The Bee earned 27 total top-five finishes from CNPA, including first place in four print journalism categories, and swept the top three places for profile stories by large daily print publications.
Capitol Bureau reporter Sophia Bollag won first prize for a deep dive on Gov. Gavin Newsom’s battle with dyslexia. Breaking news reporter Michael McGough took second place for a story about an El Dorado County political appointee who posed for photos with a group of Proud Boys while dressed as Santa. And State Worker reporter Wes Venteicher earned third for a profile on controversial, embattled union president Richard Louis Brown.
Reporters Jason Pohl and Sawsan Morrar along with visual journalist Renée C. Byer won first-place honors for coverage of youth and education by daily newspapers with large circulation, for their dramatic and emotional account of Sacramento students stranded in Afghanistan amid last year’s withdrawal of U.S. troops.
“From the first paragraph, this story captures the heart,” CNPA judges wrote.
Visual journalist Paul Kitagaki Jr. earned first place for wildfire photography, for a striking image of a firefighter staring up at flames from the Caldor Fire as it raged in the Lake Tahoe Basin.
The Sacramento Bee’s design staff also won first, second and fourth places for inside page layout and design, for the newspaper’s Nov. 10, Oct. 13 and Nov. 17 print editions, respectively.
The Bee won another second-place award for best artistic photo, for Xavier Mascareñas’ shot of June’s supermoon over the Placer County Fair in Roseville.
Food reporter Benjy Egel’s list of the Sacramento area’s Top 50 restaurants, and accompanying webpage layouts and graphics compiled by Egel, Sohail Al-Jamea, Acton H. Gorton and Nathaniel Levine each earned third place in arts and entertainment coverage and online story presentation page layout and design, respectively.

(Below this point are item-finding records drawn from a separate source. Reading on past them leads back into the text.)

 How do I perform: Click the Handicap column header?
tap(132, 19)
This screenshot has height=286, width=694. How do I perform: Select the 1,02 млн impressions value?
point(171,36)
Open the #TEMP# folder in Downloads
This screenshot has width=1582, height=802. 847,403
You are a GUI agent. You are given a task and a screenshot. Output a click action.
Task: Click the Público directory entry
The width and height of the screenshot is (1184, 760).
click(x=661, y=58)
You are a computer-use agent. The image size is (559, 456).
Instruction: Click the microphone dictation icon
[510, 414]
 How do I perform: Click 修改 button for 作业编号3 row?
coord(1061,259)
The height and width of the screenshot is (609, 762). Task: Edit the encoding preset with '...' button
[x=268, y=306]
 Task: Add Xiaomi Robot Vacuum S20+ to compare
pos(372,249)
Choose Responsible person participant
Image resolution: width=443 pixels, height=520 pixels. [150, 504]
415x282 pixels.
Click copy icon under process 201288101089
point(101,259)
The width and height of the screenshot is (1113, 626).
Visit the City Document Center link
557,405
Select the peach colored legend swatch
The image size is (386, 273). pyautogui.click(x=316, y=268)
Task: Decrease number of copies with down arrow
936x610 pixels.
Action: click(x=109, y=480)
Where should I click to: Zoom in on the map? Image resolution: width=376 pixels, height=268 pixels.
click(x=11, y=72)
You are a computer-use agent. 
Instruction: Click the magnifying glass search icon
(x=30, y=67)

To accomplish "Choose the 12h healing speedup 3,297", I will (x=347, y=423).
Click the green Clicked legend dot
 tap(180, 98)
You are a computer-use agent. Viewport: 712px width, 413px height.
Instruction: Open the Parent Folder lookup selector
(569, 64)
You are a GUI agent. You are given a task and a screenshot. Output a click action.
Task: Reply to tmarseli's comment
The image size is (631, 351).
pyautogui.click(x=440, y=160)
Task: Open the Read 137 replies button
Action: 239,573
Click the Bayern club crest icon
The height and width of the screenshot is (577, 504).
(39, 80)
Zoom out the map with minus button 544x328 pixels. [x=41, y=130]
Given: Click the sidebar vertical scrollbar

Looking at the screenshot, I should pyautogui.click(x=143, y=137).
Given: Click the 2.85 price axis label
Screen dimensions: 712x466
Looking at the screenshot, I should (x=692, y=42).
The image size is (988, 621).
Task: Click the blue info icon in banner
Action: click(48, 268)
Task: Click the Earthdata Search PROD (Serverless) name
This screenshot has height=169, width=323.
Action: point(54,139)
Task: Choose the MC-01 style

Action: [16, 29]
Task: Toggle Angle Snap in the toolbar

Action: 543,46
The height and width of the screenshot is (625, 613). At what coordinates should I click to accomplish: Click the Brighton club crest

Videos by Mascareñas and Jenn Molina about a white supremacist church in Northern California and by Byer touring a homeless encampment along the Sacramento River finished third and fourth, respectively, in the news category for video journalism.
The list of winners in CNPA’s California Journalism Awards was shared in rolling announcements posted to Twitter over the last two weeks of May, then posted in full to the association’s website.
Among other honorees:
▪ Theresa Clift and Byer won third place in public service journalism for their coverage of homelessness.
▪ Morrar, Molly Sullivan and Sam Stanton won third in wildfire feature coverage for “Stories of loss and survival from inside California’s Caldor Fire.”
▪ Tony Bizjak, Dale Kasler and Reese won fourth in land-use reporting for their coverage of Folsom’s growing blueprint and associated water problems.
▪ Alexandra Yoon-Hendricks and Phillip Reese took fourth place in enterprise news stories, for their investigation into how a lack of sidewalks in Sacramento neighborhoods endanger and kill Black residents.
▪ Yousef Baig took fourth place in columns, for opinion columns he penned about COVID-19 vaccine decisions and affordable housing in Sacramento.
▪ Mascareñas took fourth place in feature photography and artistic photography for photos of a young girl touching the “Bacteria Bear” statue outside the governor’s office and shots of the Nutcracker Ballet, respectively.
▪ Stanton and Venteicher took fifth place in in-depth reporting for their coverage of deadly hazing at California State Prison, Sacramento.
▪ Kasler took fifth place in agricultural reporting for his coverage of water cutoffs to farmers amid drought.
▪ Jack Ohman won fifth place for his editorial cartoon, “Gavin and Hothouse.”